MU-6: Human Behavior and the Maths Connection

This blog, while part of the “MU” (Mathematical Universe) series, is far more narrow in scope: it’s about humans and their behavioral patterns. And the maths connection to all that, of course.

Have you heard of Bayes Theorem? Probably not. Here’s what the theorem does: let’s say you’ve assigned a certain probability to the occurrence of some event (let’s call it the “original event”). Later, you learn of some new piece of information related to the above. By how much should you adjust your probability of the original event based on this new information? That’s the question that Bayes Theorem answers, via equations, of course. (We need such equations because the adjustment we should be making is very unintuitive).

Kareem Amin makes the amusing point that the maths of Bayes Theorem explains why it is pointless to argue with fundamentalists:
“By definition, fundamentalists have an initial confidence in their beliefs (or their hypotheses about certain aspects of the world) that is very close to certainty…Evidence in the form of events and arguments has almost no power to alter the confidence of a fundamentalist, according to BT.”
All of us knew that already: and now we have mathematical proof for the same!

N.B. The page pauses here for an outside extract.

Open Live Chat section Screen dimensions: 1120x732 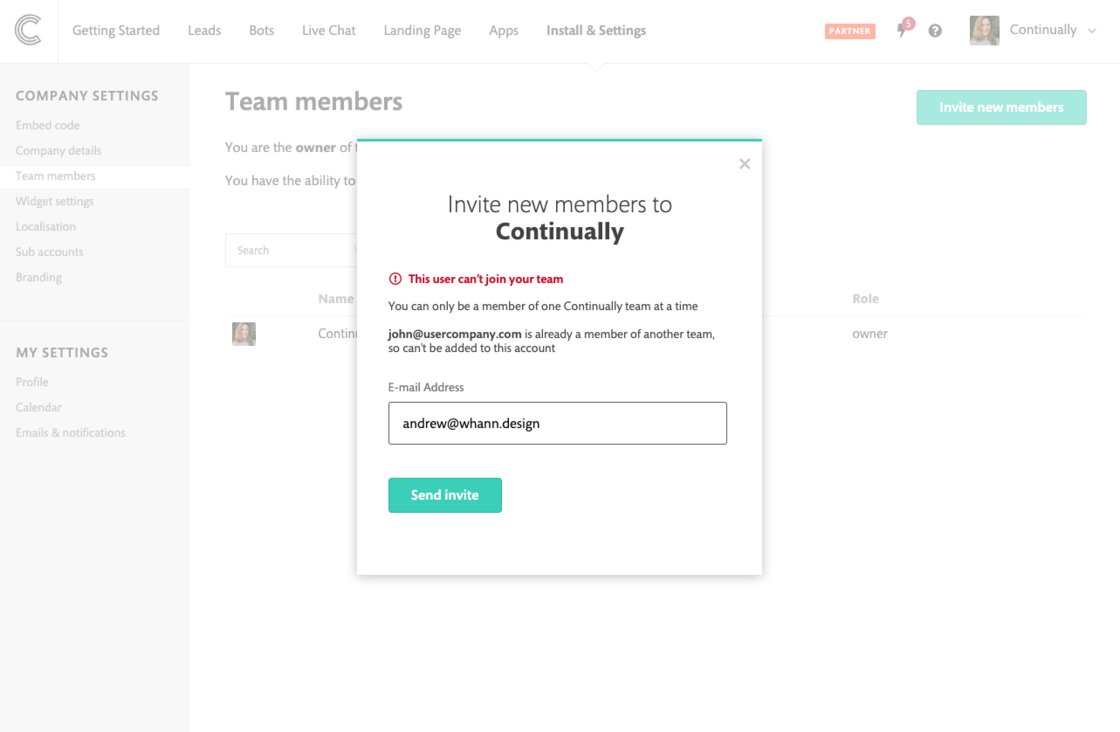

When the Americans and the Soviets got their nukes in the 1950’s, both sides were terrified: would the other side launch theirs first? Enter game theory, a branch of maths that evaluates different options when there is no one right answer; and your choice depends on the choices your opponent might make. Game theorist John von Neumann helped define the Pentagon’s nukes strategy, says Geoffrey Miller:
“He developed the doctrine of Mutually Assured Destruction (MAD), based on concepts of rational deterrence and the Nash equilibrium. By the time he died in 1957, he’d taught the Pentagon policy-makers that if the U.S. and the Soviet Union could utterly destroy each other even after one launched a nuclear first strike, there could be no rational incentive for nuclear war.”
It isn’t too much of an exaggeration to say:
“The new field of game theory had already provoked several re-thinks about nuclear policy in the 1950s and 1960s, and that’s what saved us.”

The reason this strategy doesn’t work against Islamic terrorism is easy to see: it assumes that the other side is rational and wants to live, that the other side isn’t suicidal. Islamic terrorists, on the other hand, want to die.

Was one of my friends right when  he said that we just need to devise the right maths theory, the equivalent of what von Neumann did with game theory, to deal with the al-Qaeda’s, LeT’s and ISIS’s of the world?

Comments

  1. If the game theory can work effectively for the Islamic terrorists that would be such a good thing to happen to the world! Since, as you say, "Islamic terrorists, on the other hand, want to die", the game should be devised such that the terrorists run madly for their own deaths. The game should clearly devise some way by which the terrorists not kill or damage innocent people before they suitably perish.

    Since the terrorist actions are madness-rich it is difficult to imagine a sane person arriving at the right game that would induce predominant self-destruction of the terrorists.

    Nevertheless, the defeat of terrorism is necessary and has to take place.